15 thoughts on “IWSG: Your Words Made a Difference

  1. It’s a really fascinating question, and one that i’m surprised more people don’t spend time on. it’s kind of like asking, should we make our kids read the classics, or let them read Harry Potter? I don’t think it matters so long as they love it. And those who learn to love reading young will want to read harder things later. Besides, HP will be the classic of tomorrow. Does anyone really think our grandchildren won’t still be reading HP? As for writing them, I think it’s a mix of both. If you care about the subject matter, that bleeds through. Your readers will care as well. Keep fighting the good fight. Great post! (Cute kitties.) ;D

    • Liesel, I agree HP is going to be a classic in the future – and isn’t that a funny thought? I wonder if future kids will be forced to read Harry Potter “for class” and all like this is boring. I start to feel old whenever I think things like that – but that’s okay! šŸ™‚ Thanks for reading and commenting!

  2. I read for entertainment and I write for entertainment. I began on a mission to write a thrilling paranormal with a thought provoking message. I hope it worked. I think its Joss Whedon who has been quoted about being a serious writer, and for God’s sake add some humor. It’s something like that…

    • You know the writers I most love to read all the same thing. There must be some wisdom in this. Love the joke too! Joss Whedon is awesomely funny AND meaningful. “serious writer” hehe..

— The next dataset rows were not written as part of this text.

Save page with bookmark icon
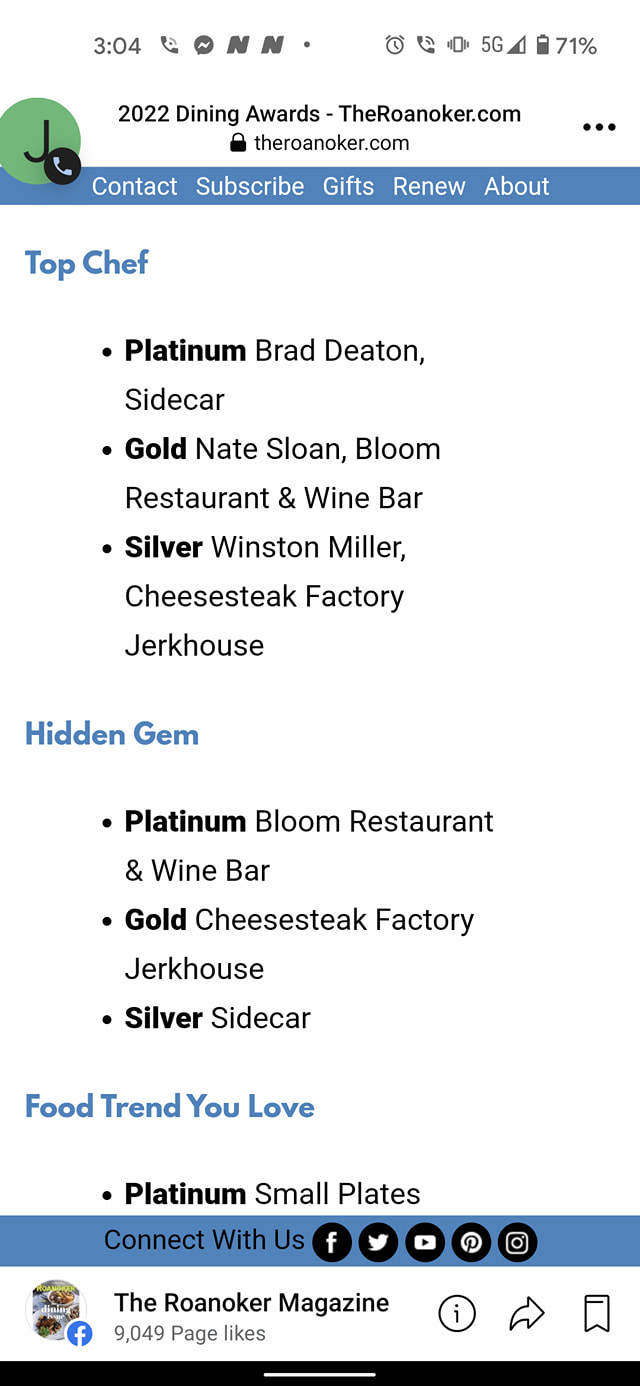The height and width of the screenshot is (1386, 640). pyautogui.click(x=596, y=1315)
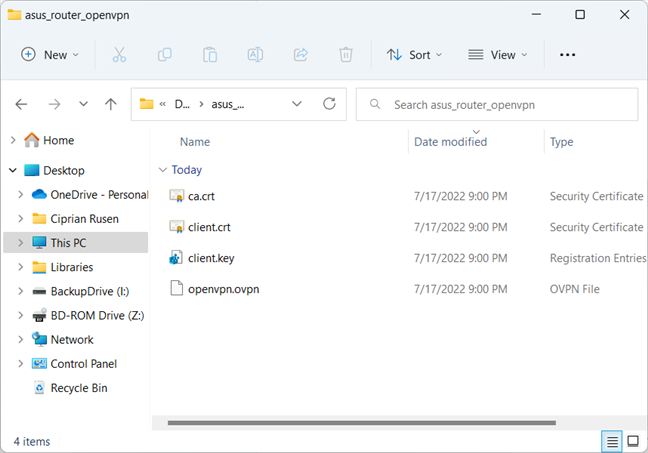
Task: Expand the This PC tree node
Action: point(21,243)
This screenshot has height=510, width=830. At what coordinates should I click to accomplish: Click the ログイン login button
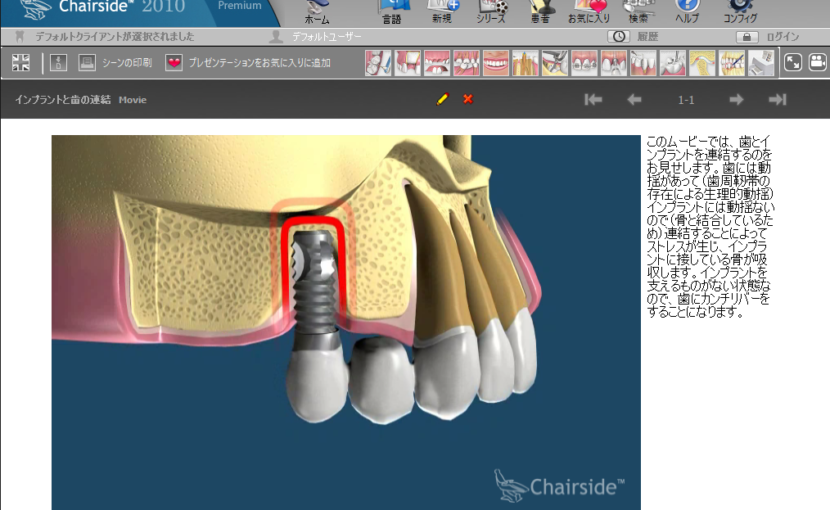(768, 37)
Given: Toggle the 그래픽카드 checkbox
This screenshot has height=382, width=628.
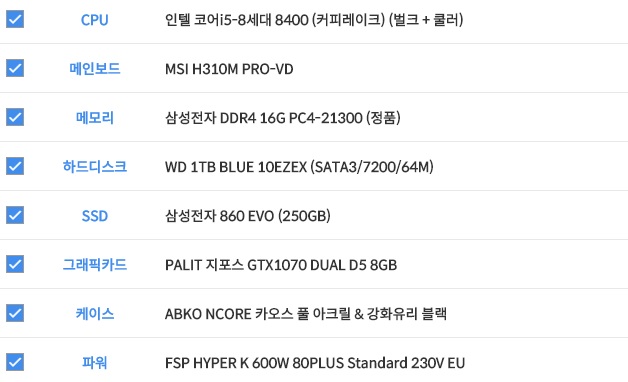Looking at the screenshot, I should pos(15,264).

  3. I think some writers are brilliant at mixing both serious and non-serious. Even Harry Potter has a positive message. The series is all about friendship and empowerment. That’s a great message and fun too.
    P.S. if you figure out how to get your pet to be still while you’re taking it’s picture, let me know. LOL.

  4. My 8-year-old niece just finished the entire Harry Potter series. But I’ve definitely had that thing of whether whatever I’m writing is worth something. Is it actually going to matter? I hope it’s not preachy!

  5. You should write what you want to read. Best advice I’ve ever received. Doesn’t mean you’ll be a success. I see more success from those who write formula for a living. Other best advice, write, write, write!

  6. I don’t know that I’ve ever set out to send a message, only to tell a story. It’s great that your words are making a difference. Good job!

  7. Maybe it is easier to do in fiction, to write what (and how) you like reading. In non-fiction, I find it hard to imagine what the reader wants, because I already know the story… it is my story. Why would anybody be interested in it? But, it can be fun and serious at the same time and send a message somehow, if done the right way. That your words make a difference is a huge compliment! It is something we want to achieve as writers. I hope someone will say that about my writing one day as well!